America's campaign of alienation
*
On Saturday, 15 February, a man protesting against a potential United States- led attack on Iraq waved a US flag with a Nazi swastika emblazoned on it, as President George W Bush was likened to Adolf Hitler. Nothing new in the Arab world, you say? After all, this sort of image has been seen repeatedly in places like Iran or Iraq over the years. Not news, really, right?
It is news, though, and that is because the swastika-bearing US flag was not being waved at a demonstration in Tehran or Baghdad but in a city of a high profile US ally, France. That's right: a demonstrator in Paris was carrying the flag while tens of thousands of other Parisians carried various signs criticising and sometimes ridiculing the US leader because of his sustained push for an invasion of Iraq. That the Nazi-Hitler comparison is grossly inaccurate is really not the point. The point is that public anti- Americanism has been increasingly on the rise in the world, not only in the Middle East. And the French were hardly alone on a day when half a million people took to the streets on a very cold day in Berlin, Germany and about half a million were in force in London and nearly one million showed up in Rome to demonstrate against a potential war in Iraq, and when demonstrations were also held in Britain, Australia, South Korea, Russia, South Africa, Indonesia, Turkey, Iraq, Egypt, and all around the United States. It was a day of worldwide demonstrations whose numbers have been compared to protests against American involvement in Vietnam during the Vietnam War, and as in protests during the late 1960s through the mid-1970s, many of Saturday's demonstrations addressed the US government.
The Bush administration has admitted before that it has not been successful diplomatically, especially in regards to its policies in the Middle East -- that is, that it has not been effective in any sort of charm campaign to influence people to act as it wishes. What was once an honest but surprising admission from the administration is, at this point, an incredible understatement. Instead of influencing people (other than Britain's Prime Minister Tony Blair, perhaps), the Bush administration's approach has led to growing anti-Americanism that has never before been expressed so intensely from key US allies, notably but not exclusively from France and Germany. French President Jacques Chirac and German Chancellor Gerhardt Schroeder have taken strong stands against US rhetoric and warnings regarding Iraq.

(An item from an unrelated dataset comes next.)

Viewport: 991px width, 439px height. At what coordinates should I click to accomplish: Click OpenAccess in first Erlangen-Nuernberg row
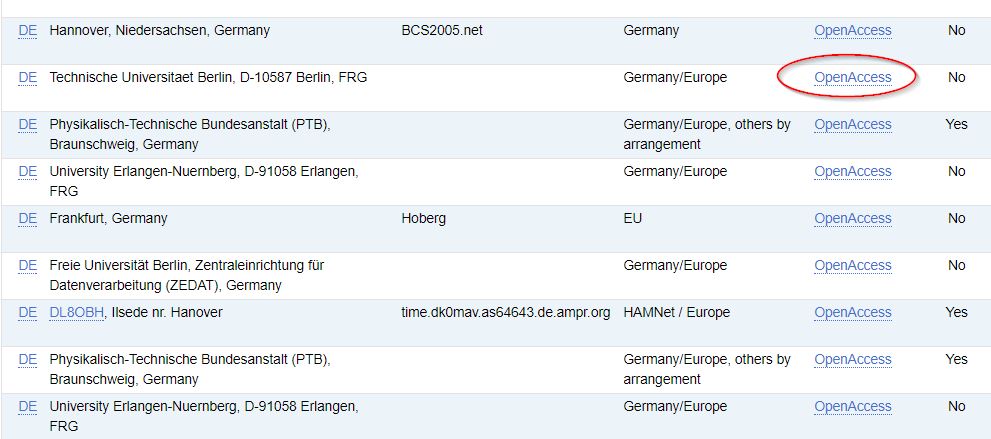click(853, 171)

US Defence Secretary Donald Rumsfeld, not a man to back down from an opportunity for public sparring, attempted to undermine France's and Germany's lack of support for America's so-called war on terror by calling them part of "Old Europe" and tried to downplay their roles on the world stage. The great disagreement over Iraq has led to the worst relations between the US and Germany since Hitler was leader, and perhaps the worst ever between the US and France, relationships that have deteriorated quickly to such an extent that they have diverted attention from the usual areas of conflict involving the US, such as North Korea or the Middle East.
The US government has generally been able to get away from not addressing seriously the often negative way it is perceived in the Arab world because, well, it is the Arab world: the people and their culture are very different from America's; the governments there are undemocratic, oppressive regimes that control their people; they are jealous of America's model of democracy, America's technological innovations, its material success. We have been hearing the theories for some time, especially since 11 September, and while coming up with such excuses for why Arabs supposedly hate America have been made by Americans and supported by many people in the West, current conditions are different now that much of the anti-Americanism is being expressed by friends.
The US government can no longer afford to persist on its perilous course in regards to its foreign policy. It cannot afford to continue to dismiss criticism of its actions against and attitude towards the rest of the world. Much more harm, particularly in the long-term, can come from the alienation the US is causing than even from terrorist attacks against the US. Indeed, it can lead to greater incidents of terrorism. There are also possible consequences on Iraq's cooperation regarding its admission of UN weapons inspectors. Amidst growing public criticism and, at the very least, lack of world support for a US-led war against Iraq and for the US approach to the situation, how long will Hussein feel that he has to continue to accommodate American demands on his country?
Bush and members of his cabinet such as Rumsfeld and Secretary of State Colin Powell have stated that they are willing to and capable of fighting Iraq alone, should the weapons inspectors' report to the United Nations not reveal what the US government insists Iraq possesses. It is true that the US military -- stronger even than during the Gulf War -- could, on its own, fight against and defeat Iraq, whose military is believed to be weaker than it was in 1991. Having the means, however, does not mean that military action should be taken, nor does an almost guaranteed quick victory justify it. It is time for the US to do what it, and any formidable power, does not like to do: listen. Listen to the concerns and suggestions of its friends who are also experts in world affairs. Listen to the voices of the millions of people in streets all over the globe, many standing in harsh weather and urging government officials to do the right thing. Acting in such a manner and not by resorting to war would signal the greatest show of strength. It could also show that the US can indeed be a model of democracy.
* The writer is a faculty member at the American University in Cairo.